An ATE fixture or probemat is circuit specific as the specific inputs and 
outputs of the circuit must ultimately be connected to the electrical 
contacts of the ATE. Several types of probemats have been developed to 
deal with the circuit specificity. Conventional probemats are those only 
having enough electrical contacts for testing the particular circuit, 
i.e., contacts corresponding to only the inputs and outputs of the 
circuit. As explained in U.S. Pat. No. 4,774,462, however, such probemats 
are costly, time consuming to produce (thereby delaying production 
schedules), require considerable storage space when not in use, and are 
bulky and heavy, posing handling problems for personnel responsible for 
loading or unloading such fixtures. 
In response to these shortcomings, universal probemats were developed. 
Universal probemats usually contain an array of electrical contact points 
capable of connection with each of the contacts in the array of the ATE. 
Universal probemats are not, however, without drawbacks themselves. Large 
forces are required to connect the fixture to the ATE, the fixture cannot 
be used on boards whose test points do not lie on the array, and a large 
capacity, expensive ATE system is generally required. An example of a 
universal probemat is found in U.S. Pat. No. 4,357,062. 
Another type of probemat uses a special programming card (specific for each 
different printed circuit board type) to connect the board to the grid of 
electrical contacts of the probemat. Yet another type uses offset probes 
which provide connection to the ATE system (see U.S. Pat. No. 4,774,462, 
for example). 
Regardless of the type of probemat employed, a mechanism must be provided 
to move the probemat into position in the ATE and to remove the probemat 
from the ATE. Many systems require that a human place the probemat onto 
the ATE, though some automated systems are provided. In U.S. Pat Nos.

**Dataset section:**
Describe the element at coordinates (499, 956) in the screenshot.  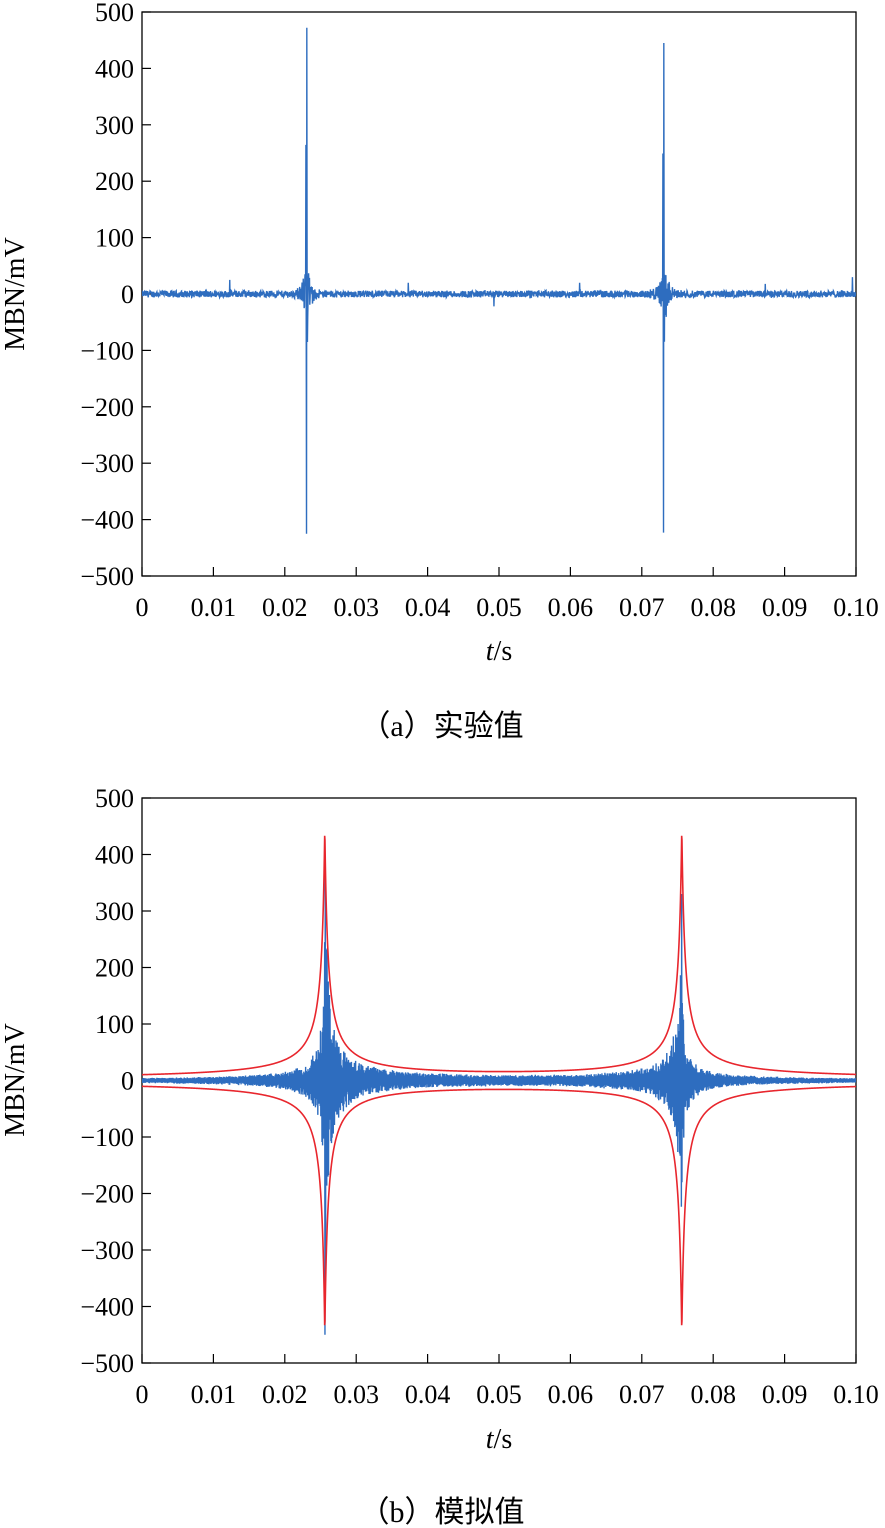
I see `envelope-line-max` at that location.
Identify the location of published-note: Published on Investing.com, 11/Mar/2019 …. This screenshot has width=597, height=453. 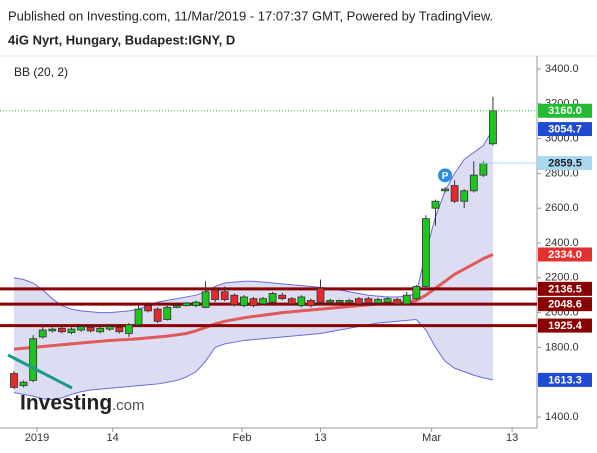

**Prompt A:** Copy the passage on ATE probemats word for word, from "Universal probemats usually" up to and including "for example).".
**Prompt B:** Write the next part of the passage on ATE probemats, picking up right after its final words.

**Expected answer A:**
Universal probemats usually contain an array of electrical contact points 
capable of connection with each of the contacts in the array of the ATE. 
Universal probemats are not, however, without drawbacks themselves. Large 
forces are required to connect the fixture to the ATE, the fixture cannot 
be used on boards whose test points do not lie on the array, and a large 
capacity, expensive ATE system is generally required. An example of a 
universal probemat is found in U.S. Pat. No. 4,357,062. 
Another type of probemat uses a special programming card (specific for each 
different printed circuit board type) to connect the board to the grid of 
electrical contacts of the probemat. Yet another type uses offset probes 
which provide connection to the ATE system (see U.S. Pat. No. 4,774,462, 
for example).

**Expected answer B:**
5,104,277 and 5,094,584, for example, an automated system for storing, 
retrieving, and loading test fixtures from a storage facility to the ATE 
is disclosed. Essentially, the probemats used with this apparatus have 
edges capable of receipt by the horizontally extending opposing tracks of 
the storage apparatus and of the transporting apparatus of the system. 
Robotics technology is used to move the probemats. 
U.S. Pat. Nos. 5,055,779, 4,993,136 and 4,818,933 disclose a system for 
handling and testing a printed circuit board having devices at fixed 
predetermined locations. The system includes a conveyor for moving the 
board from a remote position into the test position of the ATE. In this 
system, the probemats have handles extending from the edge thereof for 
placement of the probemat onto the conveyor of the apparatus. 
Neither of these loading systems addresses the problems associated with the 
general transport of probemats. Many ATE systems do not provide a 
mechanism for automatic loading of the fixture onto the test bed. Further, 
even if such a loading system exists, it is still necessary place the 
fixture onto the loading means, or perhaps into the storage means, as in 
U.S. Pat. Nos. 5,055,779, 4,993,136 and 4,818,933.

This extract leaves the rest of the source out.